The crowning moment of my day came in the early afternoon, when an Obama volunteer, a middle-aged woman ripe with enthusiasm, accompanied an elderly black woman to the church. As the elderly voter showed her ID to poll workers, the volunteer told me that the woman was thrilled to have her chance to vote in this election — it was the first time she'd ever voted. After the elderly woman slid her ballot into the optical scanner, she stepped to the middle of the room and stopped. There, she threw both her hands in the air and exclaimed, "I have never felt so good in all my life! This is the first time I've ever voted!" Everyone in the room, perhaps 15 or 20 people, burst immediately into raucous applause. Tears streamed down the face of the Obama volunteer, as the elderly woman came to embrace her. The first-time voter proceeded to hug every person in sight as she made her way out of the church.

Stories like this one have come from all parts of the country, stories that serve to heal us and give us hope that this week, we live in a new kind of America — the kind of country that embraces all people equally. There are also stories that just feel good, like this one, from a friend of a friend who was at Grant Park in Chicago, where Obama made his acceptance speech:
It was totally amazing, but here's the moment of the night:

CNN was playing on the huge screens in the park. We watched as Wolf Blitzer called the states and the huge panel of pundits pronounced on whatever struck their fancy. Some time after Ohio was called, they turned the volume of the TVs down and shrunk the image of CNN to show pictures of the crowd that was present at Grant park. There was a whisper behind us that several networks had called the election for Obama. I was with a group of political scientists and since all of our phones were down and we could not confirm via the blogs and election maps that we've all become addicted to, we doubted.

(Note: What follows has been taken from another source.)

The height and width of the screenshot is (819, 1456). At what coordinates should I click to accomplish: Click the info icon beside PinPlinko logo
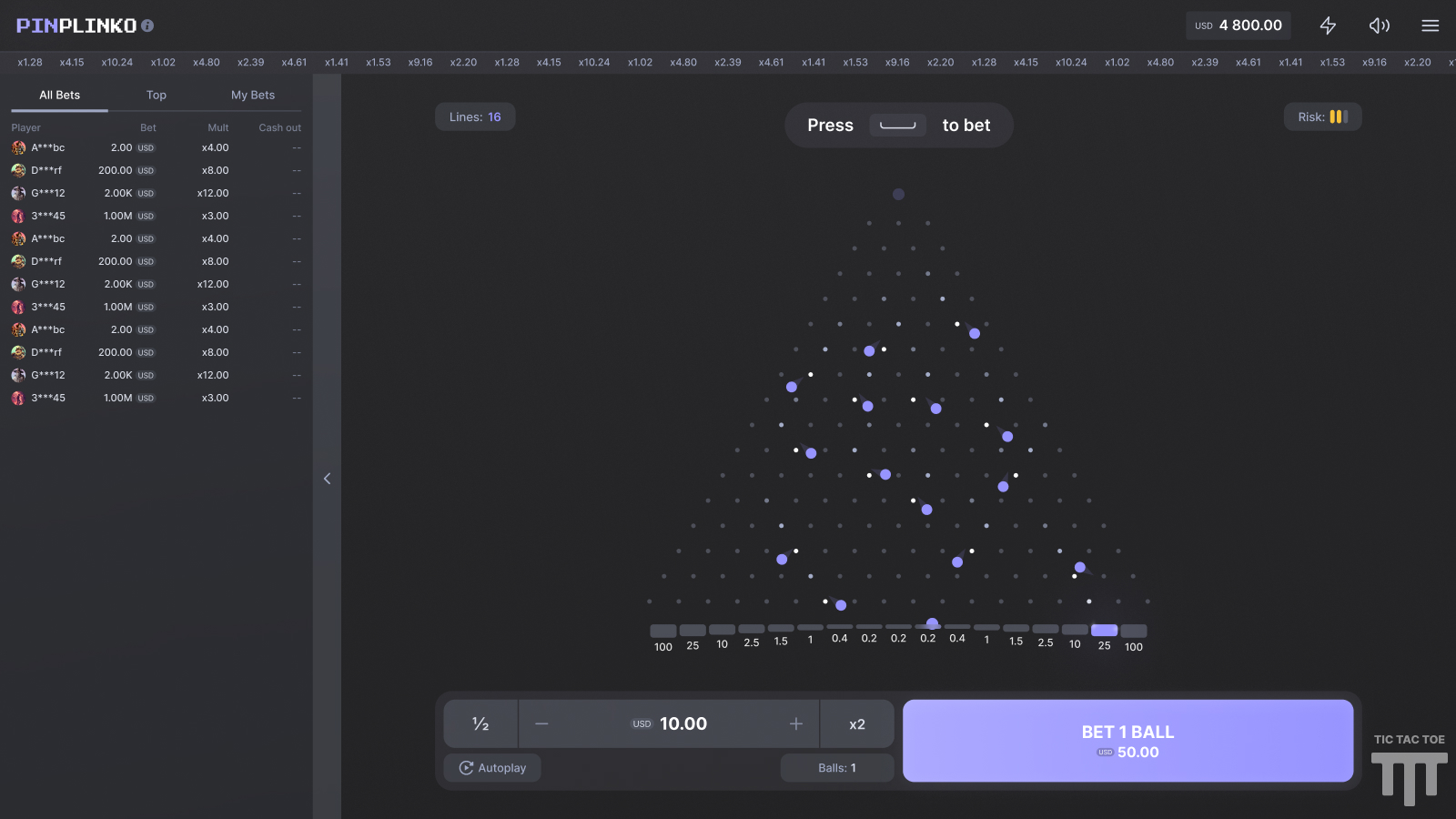coord(147,25)
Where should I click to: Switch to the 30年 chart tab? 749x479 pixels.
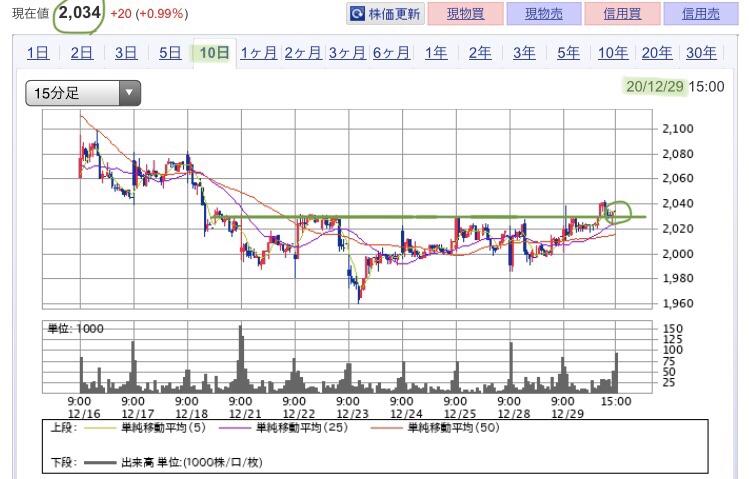click(701, 53)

The crowd murmured and shifted.

Then, an unassuming skinny young white guy in a black hoodie came out onto the stage and said into the microphone, "Mic check 1, 2, 3. Mic check 1, 2. Mic check for the President Elect of the United States of America."

The crowd exploded.
The moment in Grant Park must have been the pinnacle of public euphoria, but since then, I know personally of many people who have had their own private moments of pure emotion. My own came on Wednesday afternoon. Still exhausted from a 14-hour day at the church (alright, and a full night of celebrating), I turned on the TV and caught a piece showing reactions to the election around the world. And there, just two days after Barack Obama's white grandmother had passed away in Hawaii, was Barack Obama's black grandmother, in Kenya. Sarah Obama's entire village was celebrating, as were young people in Greece, Israel, France, and even the children at Obama's childhood school in Indonesia. My girlfriend's friends from Canada and Australia called her this week to say that if they could have voted for Obama, they would have.

As I watched these scenes from around the world, the joy and relief overtook me, as it has so many people this week. Jesse Jackson Sr., whose tears were caught on camera at Grant Park Tuesday night, said that he cried for the happiness that Obama's accomplishment brought him, but also for the sad fact that Civil Rights-era people like Medgar Evers and Martin Luther King Jr.—the ones who made Barack Obama possible—weren't still alive to see this day.

Thank goodness for them, and all those who helped make Tuesday possible. Now there is much work to be done, and it will take many hands to rebuild this country. As our new president said himself: "to those Americans whose support I have yet to earn – I may not have won your vote, but I hear your voices, I need your help, and I will be your President too."

We have our country back, all of us. The change is palpable—it fills the spirit and brings a smile to faces all over the world. I like to think we owe it to people like the elderly black woman in James City County, Va., who on Tuesday mustered the courage to cast a vote for president for the first time in her life. We may live in the same country that we lived in on Monday, but because of people like her, today we live in a nation that is forever changed.